Około godz. 12.50 na ul. Radosnej w Bielsku-Białej okradziono niepełnosprawnego mężczyznę, który wraz z żoną i dwójką dzieci odpoczywał na ławce. Skradziono m.in. telefon komórkowy, karty NFZ i legitymację rencisty.
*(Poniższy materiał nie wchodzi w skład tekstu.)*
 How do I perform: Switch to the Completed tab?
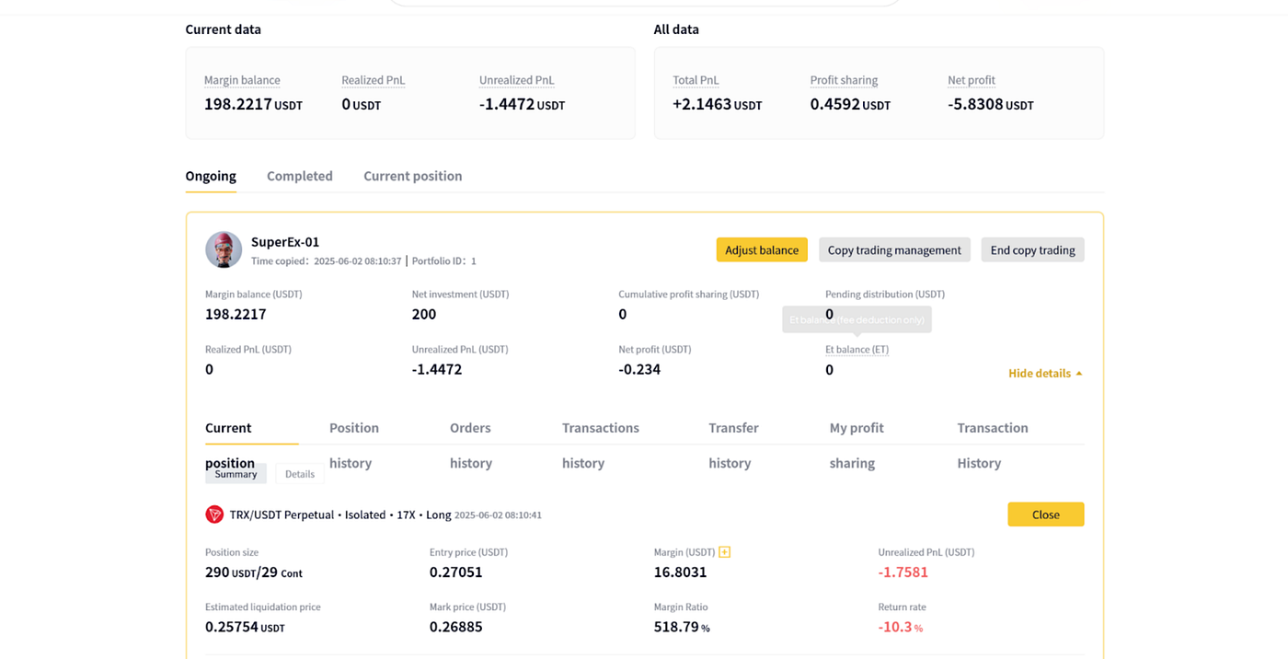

Do zdarzenia doszło obok bloku numer 4. - Siedziałem na ławce, telefon miałem w kieszeni spodni. Nieznajomy mężczyzna podszedł do nas i zapytał o godzinę. Oblał mnie herbatą (niepełnosprawny wraz z rodziną odpoczywał na ławce, pił herbatę z kubka termosu - przyp. red). Telefon Samsung Galaxy A70 wyrwał mi z kieszeni spodni. Wraz z telefonem miałem wszystkie dokumenty, dwie karty NFZ, dwie karty bankomatowe, dowód osobisty mój i żony, kartę emeryta-rencisty - relacjonował nam pan Tomasz, mieszkaniec osiedla Grunwaldzkiego. - Przykre to jest, gdy ktoś okrada niepełnosprawnego. Mam założonego Holtera (przyrząd medyczny monitorujący pracę serca - przyp. red.), bo choruję na serce - dodał nasz rozmówca.

Sprawca miał około 180 cm wzrostu, krótkie włosy, ubrany był w niebieski T-shirt oraz ciemnogranatowe spodenki. Uciekł ul. Radosną w kierunki stacji Bielsko-Biała Lipnik. Pościg za sprawcą podjęła żona poszkodowanego. Mężczyznę udało się dogonić, ale kobiet została uderzona w twarz. Dalsze czynności prowadzi policja.